In un primo tempo occorre che si realizzi l'accordo, poi che la riforma passi in commissione, poi che superi il vaglio dell'aula: dove gli scontenti, da Di Pietro alla Lega, già si preparano alla guerra di trincea. Vedremo. Così come da settembre in poi si capirà meglio se la tessitura di Bersani darà un risultato utile o si rivelerà un gioco a somma zero. Per ora è evidente, e non da oggi, il desiderio di coinvolgere Vendola escludendo Di Pietro. Il presidente della Puglia è in sostanza d'accordo però deve fare i conti con la resistenza della sua base elettorale, alquanto gelida di fronte alla prospettiva di un patto di governo con i centristi di Casini. È la storia che si ripete, con l'aggravante che Bersani e i suoi non possono più sbagliare una mossa nel creare una maggioranza stabile in vista della nuova legislatura.

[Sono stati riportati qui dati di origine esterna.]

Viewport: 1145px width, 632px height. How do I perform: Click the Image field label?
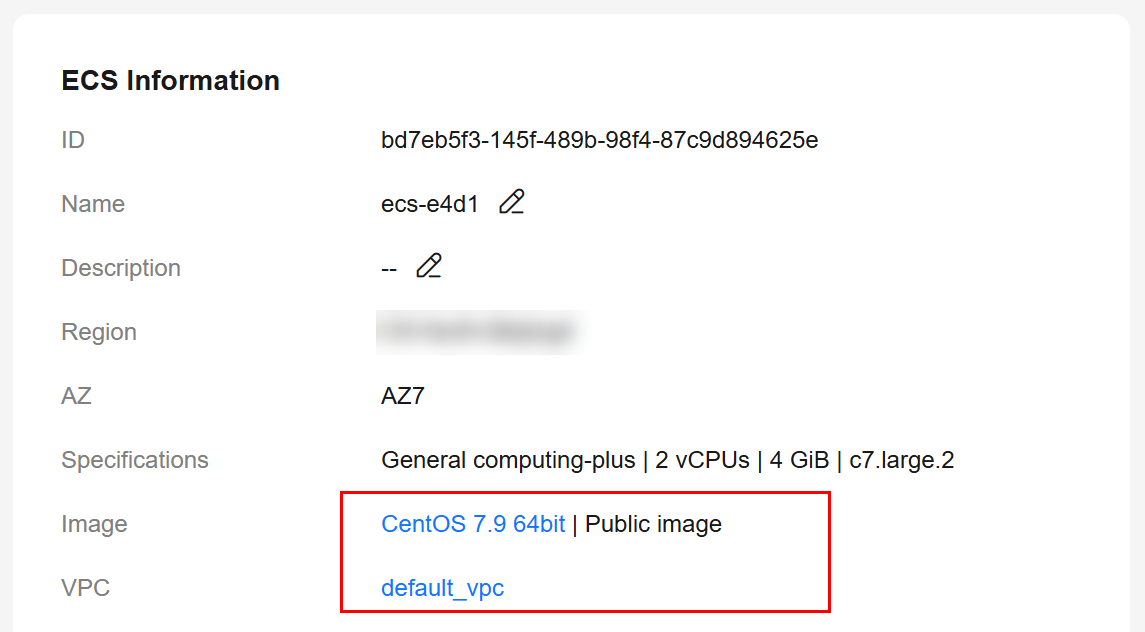click(94, 524)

Vendola va recuperato in quanto "costola" di sinistra del Pd, ma è chiaro che la coalizione dovrà avere un cuore moderato. E dunque è essenziale che Casini porti non solo e non tanto il 7-8 per cento dell'Udc e dei suoi alleati minori, quanto un agglomerato più vasto. Il futuro centrosinistra, per non ricadere negli incubi della vecchia Unione prodiana, dovrà poggiare sul pilastro socialdemocratico del Pd (più Vendola) e sull'altrettanto solido pilastro centrista ed europeista del "partito montiano", cioè dei leali sostenitori della politica europeista di Monti. Un mosaico non facile da costruire. Ci vuole tempo e la legge elettorale procederà di pari passo con la definizione del quadro delle alleanze. Sempre che anche Berlusconi trovi la sua convenienza nell'intesa generale.

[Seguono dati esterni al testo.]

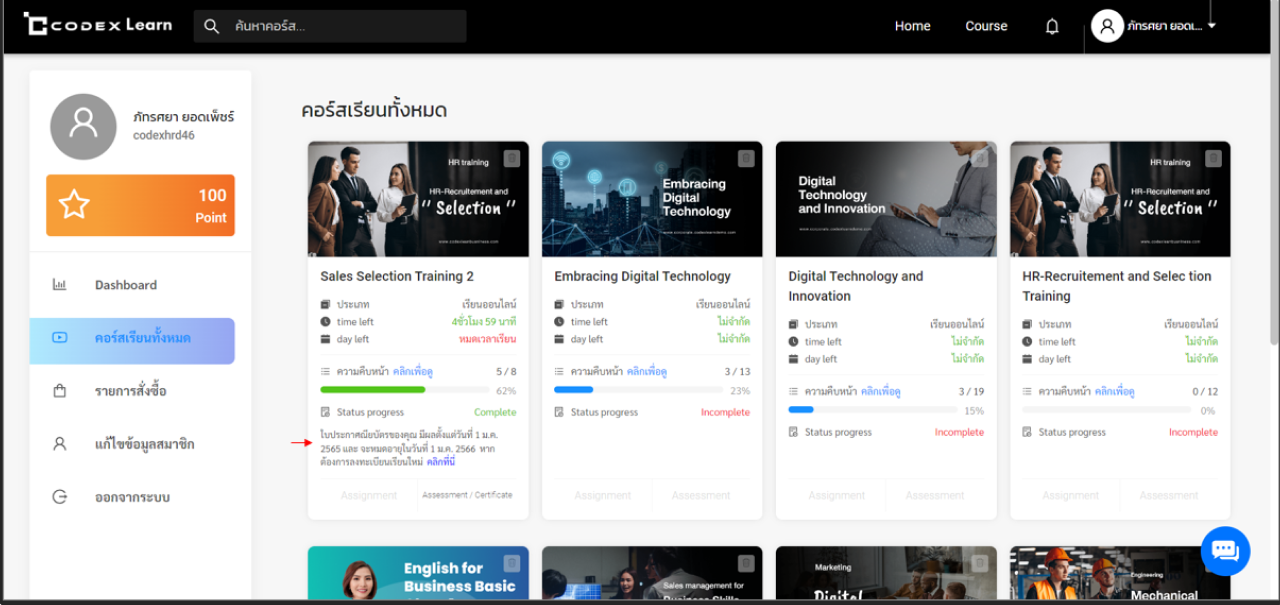Open Home in top navigation
The image size is (1280, 605).
912,26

In ogni caso la strada della legislatura sembra segnata fino all'epilogo. Non bisogna dimenticare che quest'anno non esiste il "semestre bianco", il periodo in cui il presidente della Repubblica a fine mandato non può sciogliere le Camere. L'emendamento del 1991 voluto da Cossiga abolisce il semestre quando la scadenza del Quirinale coincide con la fine della legislatura. In altre parole, il legislatore si è preoccupato di evitare l'ingorgo costituzionale, come sarebbe nel 2013 quando la fine del settennato di Napolitano (15 maggio) viene a sovrapporsi al naturale esaurirsi del Parlamento. Secondo logica, avremo un leggero anticipo dello scioglimento delle Camere, così da non mescolare le due scadenze. E anche per evitare, per quanto è possibile, che le trattative in vista dei nuovi assetti di governo siano condizionate dai negoziati paralleli volti a individuare il nuovo presidente della Repubblica.
Quest'ultima sembra un'illusione. I due momenti già oggi sono intrecciati e ancor più lo saranno nei mesi a venire. Se i partiti si degneranno di trovare un accordo sulla riforma elettorale, è verosimile che si possa andare a votare entro la metà di marzo o al più tardi entro la fine del mese. Ma per quella data la partita politica dovrà aver risolto il suo passaggio più delicato: servirà che il "partito di Monti" prenda forma e sia in grado di raccogliere una quota molto consistente di consensi. Solo così la prossima legislatura nascerà senza cattivi auspici.